In a multi-national lab effort led by Haimei Zheng from Lawrence Berkeley National Laboratory, researchers from DOE’s Pacific Northwest National Laboratory and collaborators examined real-time changes in the atomic structure of nanoparticles consisting of platinum and cobalt during reactions with oxygen and hydrogen using environmental transmission electron microscopy (ETEM), a specialized instrument housed in the Quiet Wing at the Environmental Molecular Sciences Laboratory (EMSL), a DOE national scientific user facility. The work was supported by the Chemical Imaging Initiative at PNNL.
During oxidation in an oxygen gas environment, cobalt migrated to the nanoparticle surface, where it formed a cobalt oxide film that covered the platinum. Within ten seconds, this oxide film broke apart to form distinct islands and created voids in the interior of the particle, which can impair catalyst performance. This process was reversed during reduction in a hydrogen gas environment, which caused the cobalt oxide patches to decrease and the cobalt to migrate back to the bulk of the particle. Reduction with hydrogen also caused a layer of platinum to form on the particle surface, which is expected to improve catalyst performance.

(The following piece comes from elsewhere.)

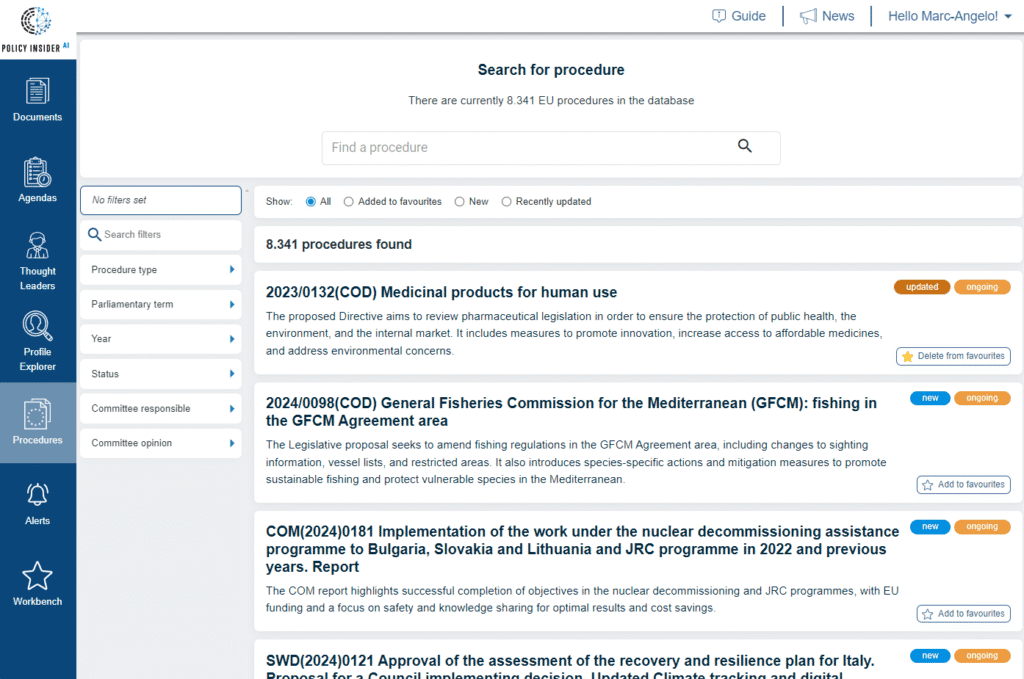
Task: Choose 'Recently updated' show option
Action: point(507,201)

These new insights into the atomic scale behavior of nanoparticles consisting of multiple metals in reactive environments pave the way for a deeper understanding of the properties of multi-component catalysts and will guide efforts to improve their performance. In particular, the findings can be used to design multi-component catalysts that do not form oxide islands on the nanoparticle surface, but rather retain the material with higher catalytic performance on the nanoparticle surface during catalytic reactions.
This research was supported by DOE’s Office of Science and the Office of Basic Energy Sciences’ Chemical Science Division, as well as the Chemical Imaging Initiative at PNNL through the
Laboratory Directed Research and Development Programs at PNNL and LBNL.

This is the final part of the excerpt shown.